Graph function

[Steven G]

that's the exact problem. if you mean book copy, i do not have it unfortunately.
as for 3, as far as i know you calculate the volume by Pi * integral of (function of the curve)^2, where integral is defined from the start point on x axis to the end point of the x axis of the curve. I go from 0 to 3 because i don't think they asked for infinity answer and because it's overall a different shape.

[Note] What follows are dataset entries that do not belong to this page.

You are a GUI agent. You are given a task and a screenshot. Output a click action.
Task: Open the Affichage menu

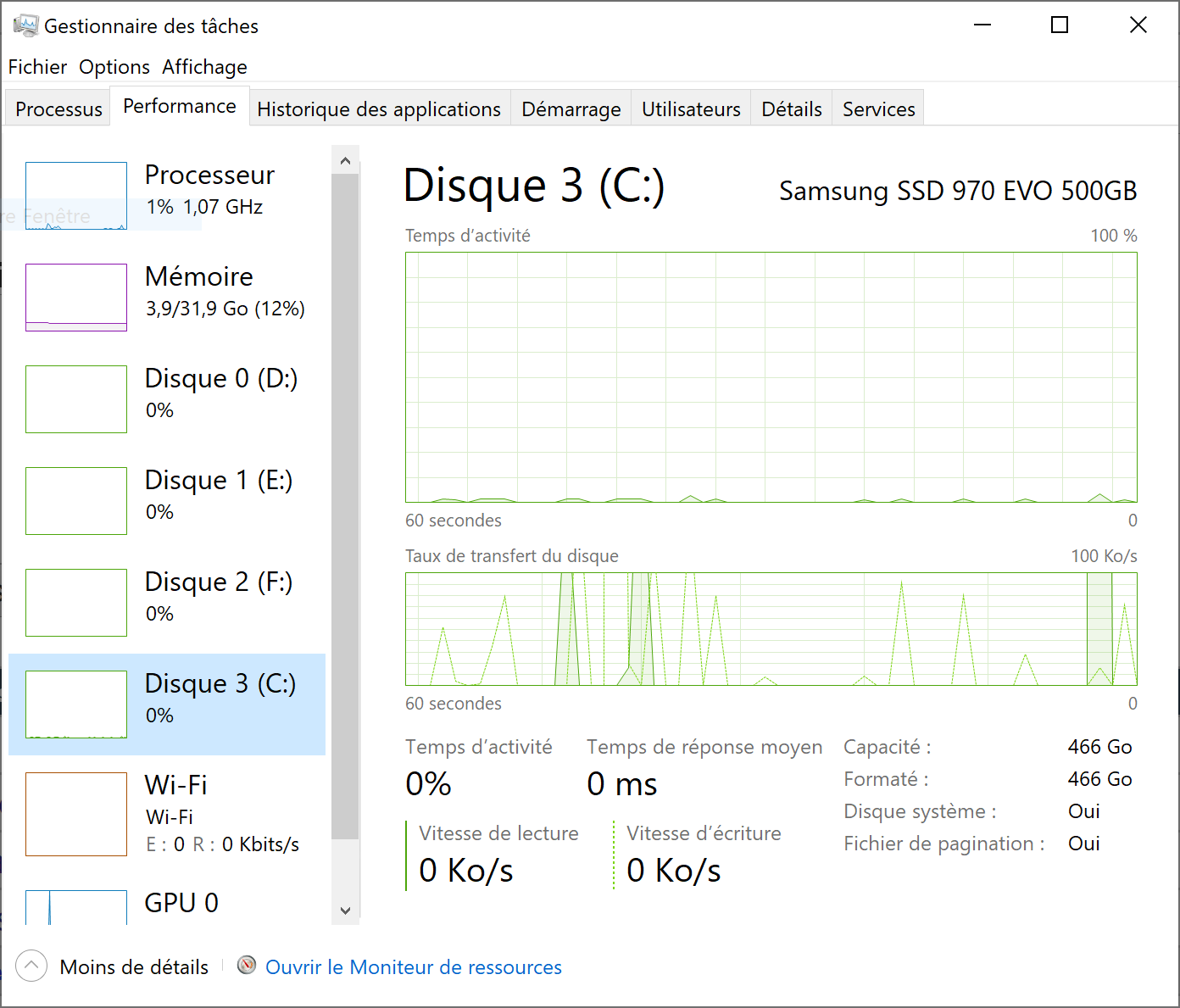tap(205, 67)
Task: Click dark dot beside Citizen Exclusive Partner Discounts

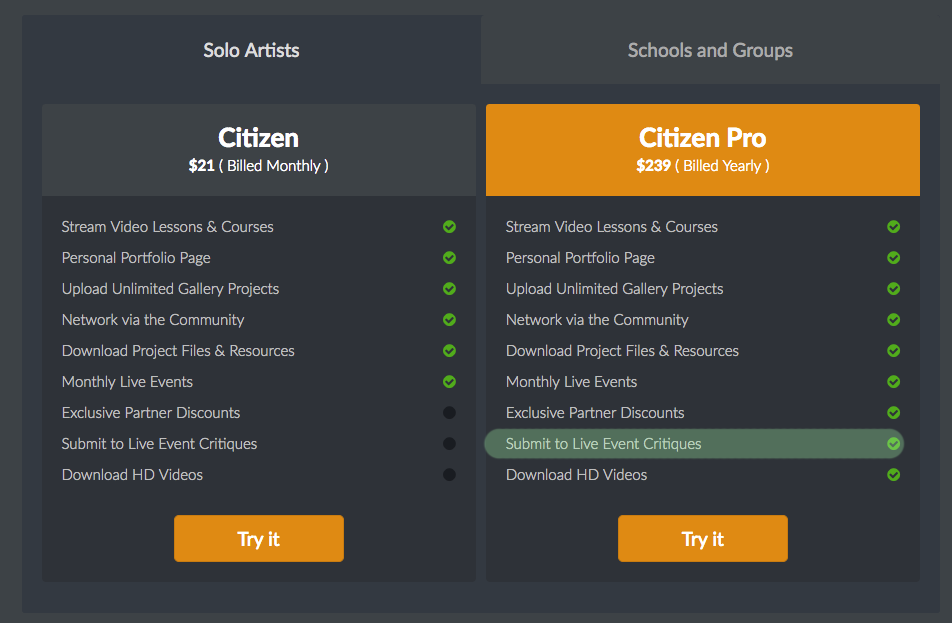Action: coord(449,413)
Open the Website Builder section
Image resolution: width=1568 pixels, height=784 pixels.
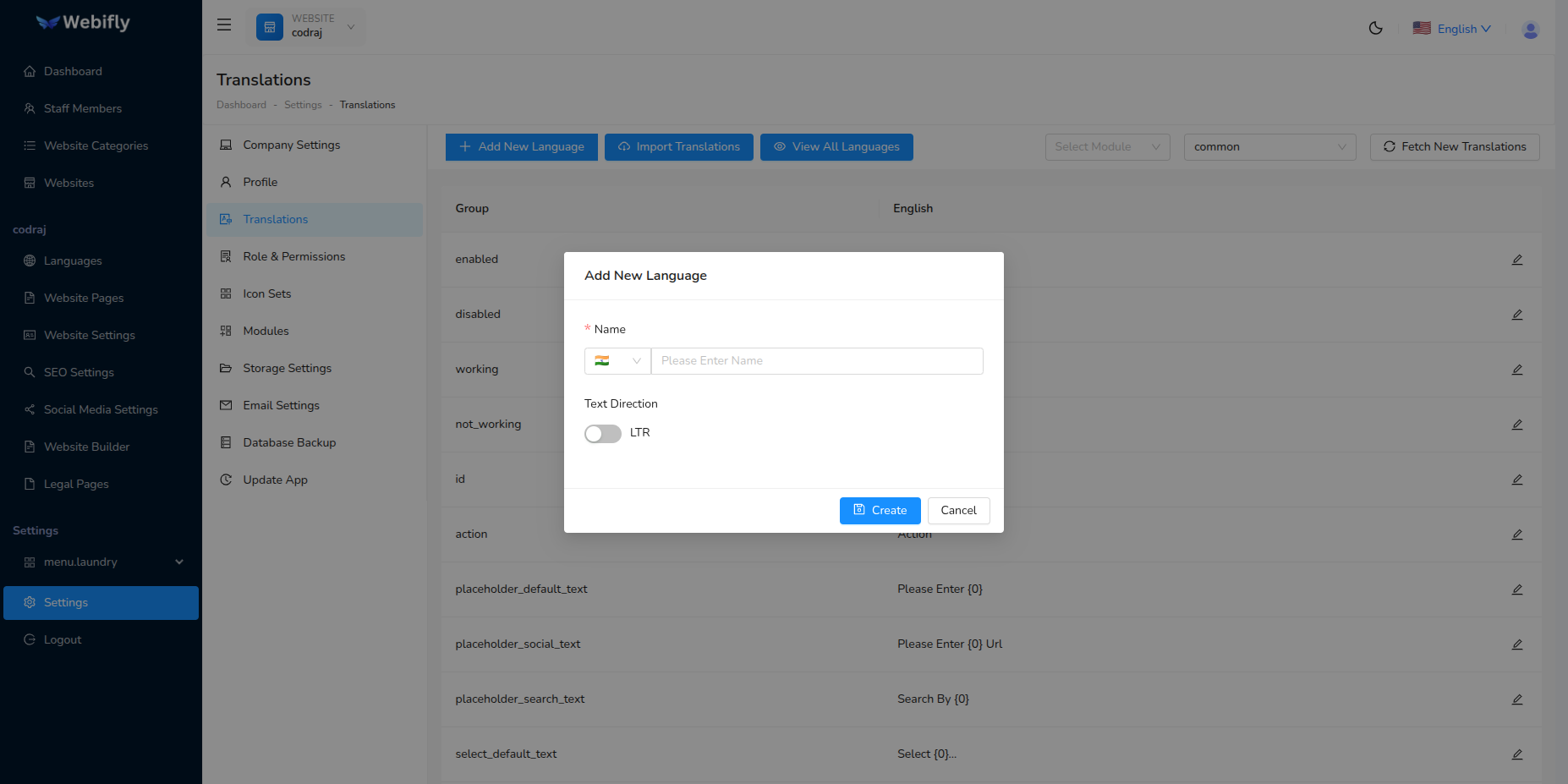[86, 447]
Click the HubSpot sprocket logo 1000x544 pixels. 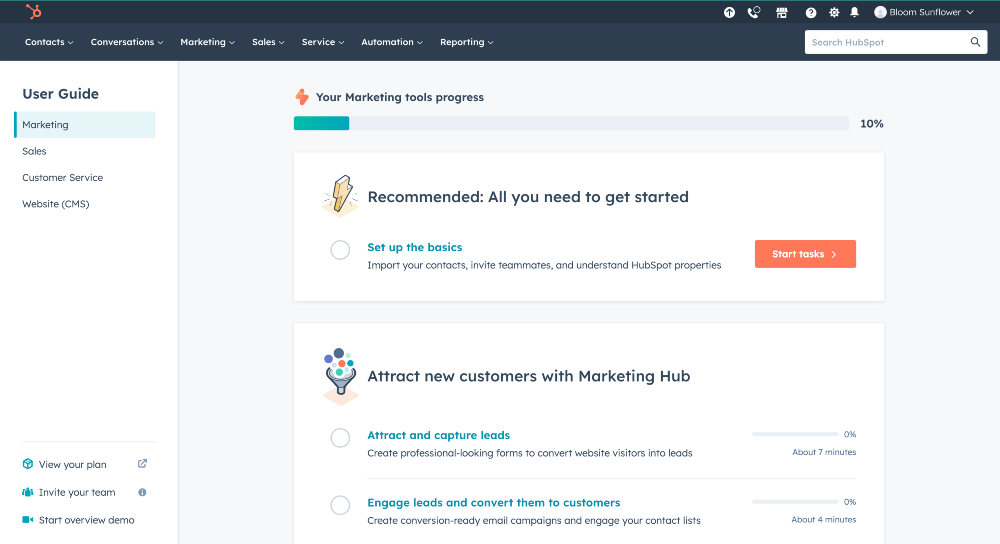coord(33,11)
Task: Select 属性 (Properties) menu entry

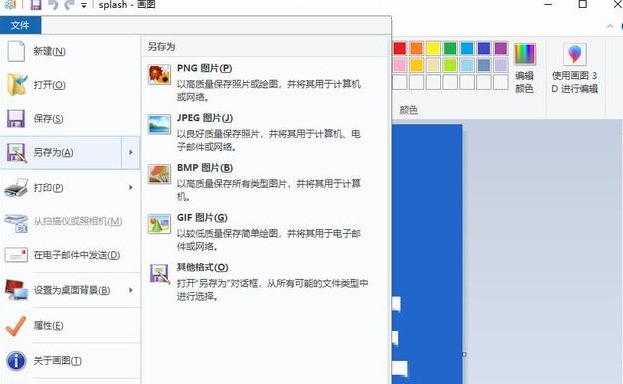Action: (x=70, y=326)
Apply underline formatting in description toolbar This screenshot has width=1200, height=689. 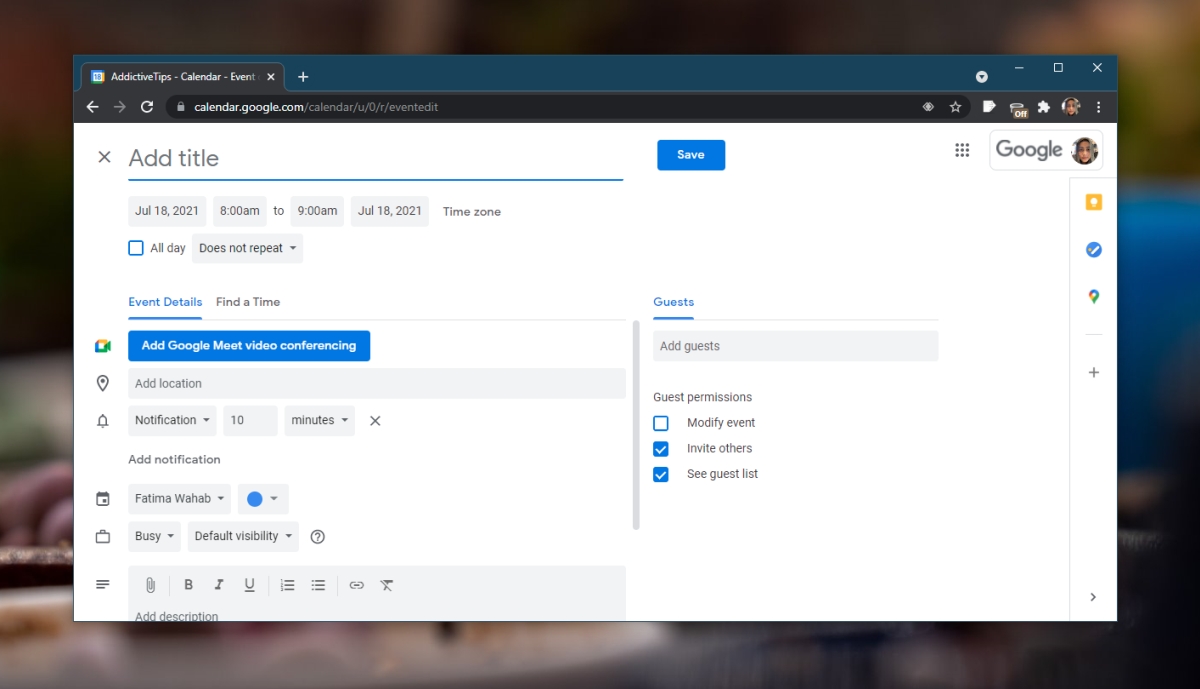tap(249, 585)
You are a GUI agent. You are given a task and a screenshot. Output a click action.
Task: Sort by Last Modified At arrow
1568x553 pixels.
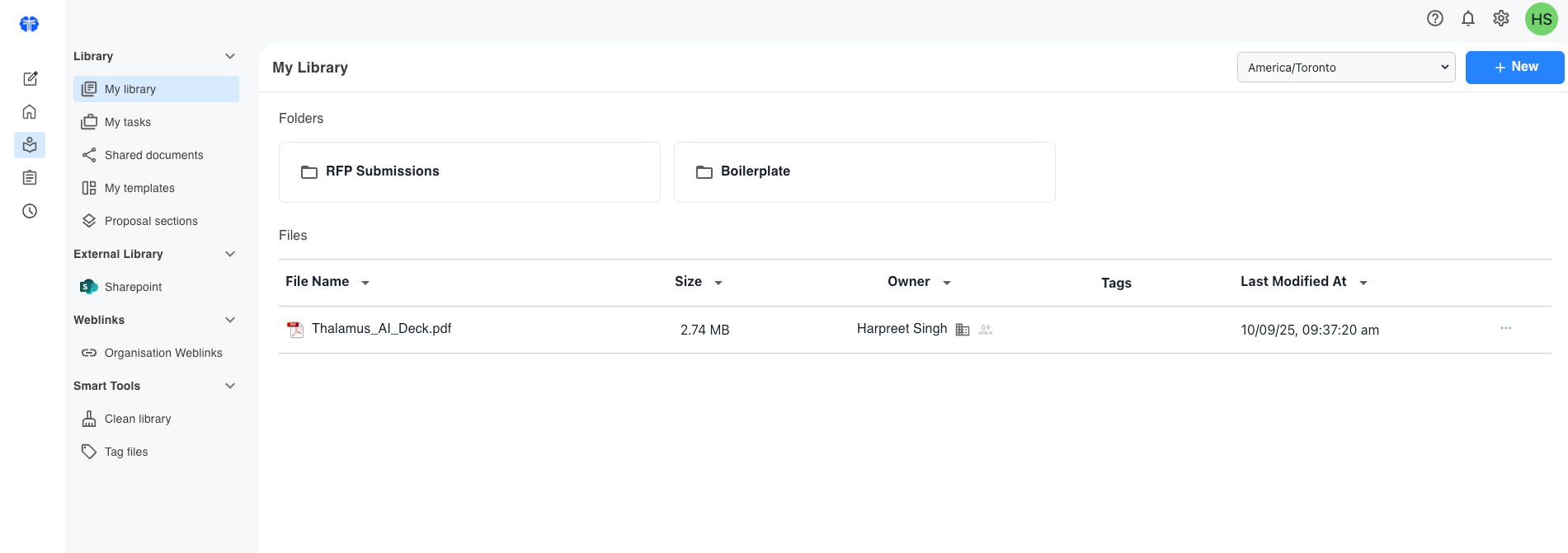(x=1363, y=283)
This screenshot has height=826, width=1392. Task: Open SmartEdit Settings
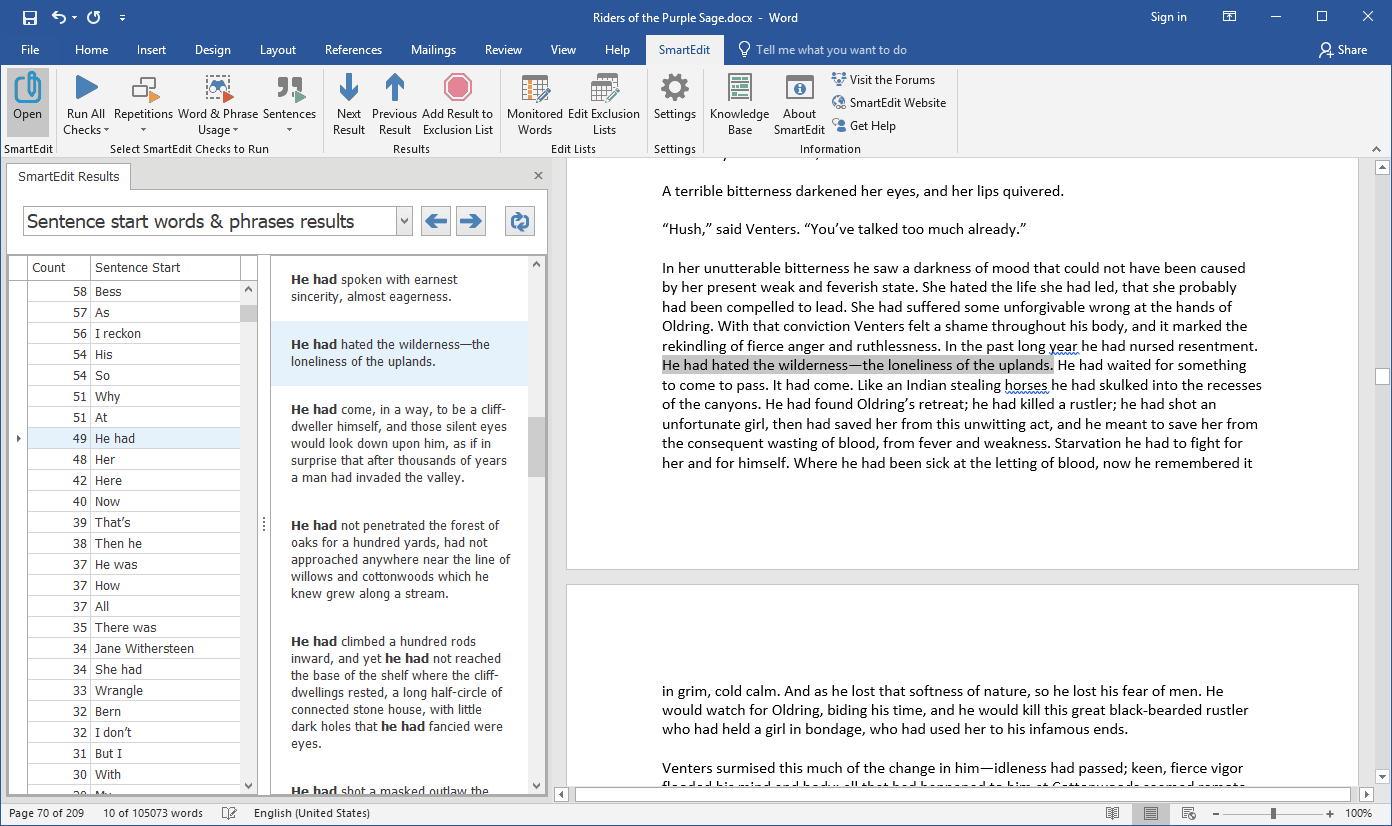point(675,103)
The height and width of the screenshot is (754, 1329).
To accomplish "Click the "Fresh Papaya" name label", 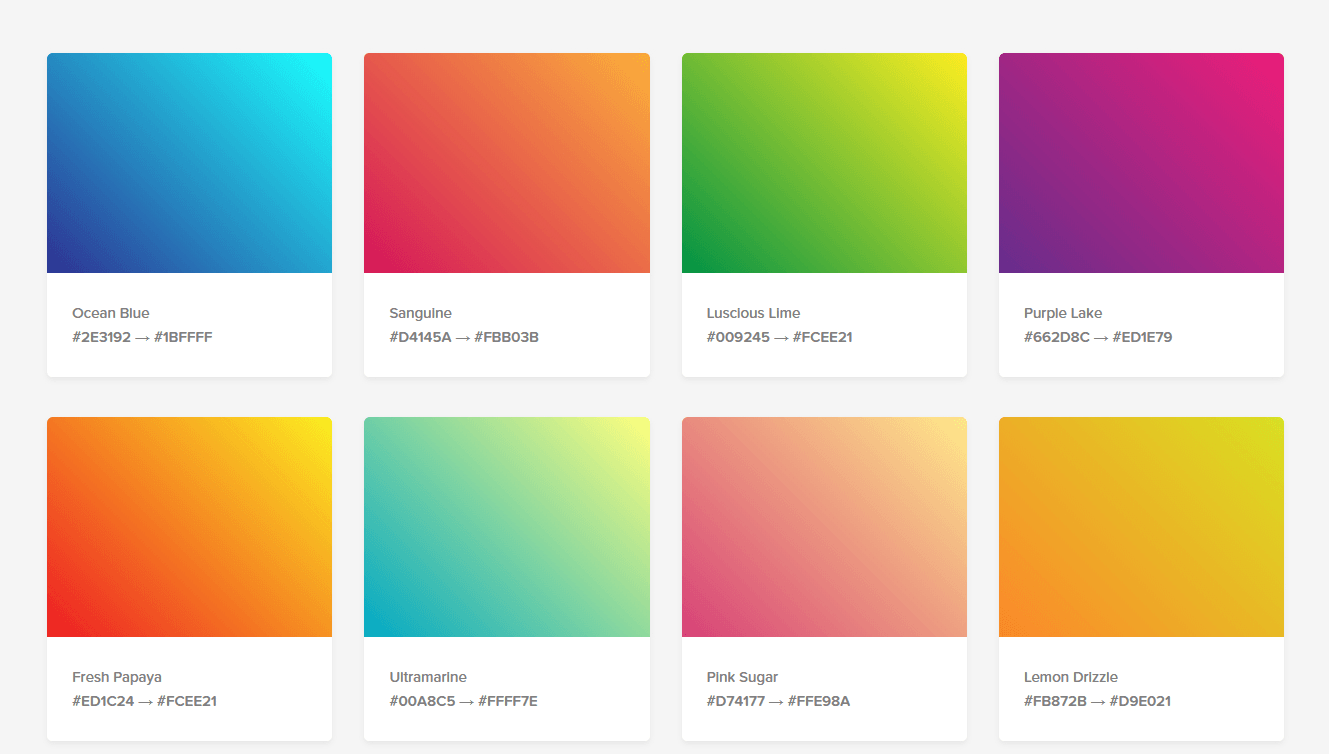I will [117, 677].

What is overall a different shape?? You can integrate or calculate volume for any shape (volume if you have symmetry). That is just what integration is for--to calculate areas, volumes, surface areas of many non-standard curves.

Look, if the problem said to find the volume of the enclosed area that is one problem, if it said to find the volume that is another problem. You need to decide which one you want to do. Before you do that, no one can help you.

 

[BigBeachBanana]

that's the exact problem. if you mean book copy, i do not have it unfortunately.
as for 3, as far as i know you calculate the volume by Pi * integral of (function of the curve)^2, where integral is defined from the start point on x axis to the end point of the x axis of the curve. I go from 0 to 3 because i don't think they asked for infinity answer and because it's overall a different shape.

What is the given answer?

 

[Loki123]

What is overall a different shape?? You can integrate or calculate volume for any shape (volume if you have symmetry). That is just what integration is for--to calculate areas, volumes, surface areas of many non-standard curves.

Look, if the problem said to find the volume of the enclosed area that is one problem, if it said to find the volume that is another problem. You need to decide which one you want to do. Before you do that, no one can help you.

I don't know. It just said volume.

 

[Loki123]

What is the given answer?

3Pi/4

 

[BigBeachBanana]

3Pi/4

This is the graph of [imath]y=-\frac{\sqrt{x}}{3}\cdot\left(x-3\right),\, x \in [0,3][/imath]


Rotating around the x-axis:

The Volume:
[math]V=\pi\int_{0}^{3}\left(-\frac{\sqrt{x}}{3}\cdot\left(x-3\right)\right)^2\,dx=\pi\int_{0}^{3} \frac{x\cdot(x-3)^2}{9}\,dx =\frac{3\pi}{4}[/math]

 

[Loki123]

This is the graph of [imath]y=-\frac{\sqrt{x}}{3}\cdot\left(x-3\right),\, x \in [0,3][/imath]
View attachment 32386

Rotating around the x-axis:
View attachment 32387
The Volume:
[math]V=\pi\int_{0}^{3}\left(-\frac{\sqrt{x}}{3}\cdot\left(x-3\right)\right)^2\,dx=\pi\int_{0}^{3} \frac{x\cdot(x-3)^2}{9}\,dx =\frac{3\pi}{4}[/math]

Thank you! I get it now!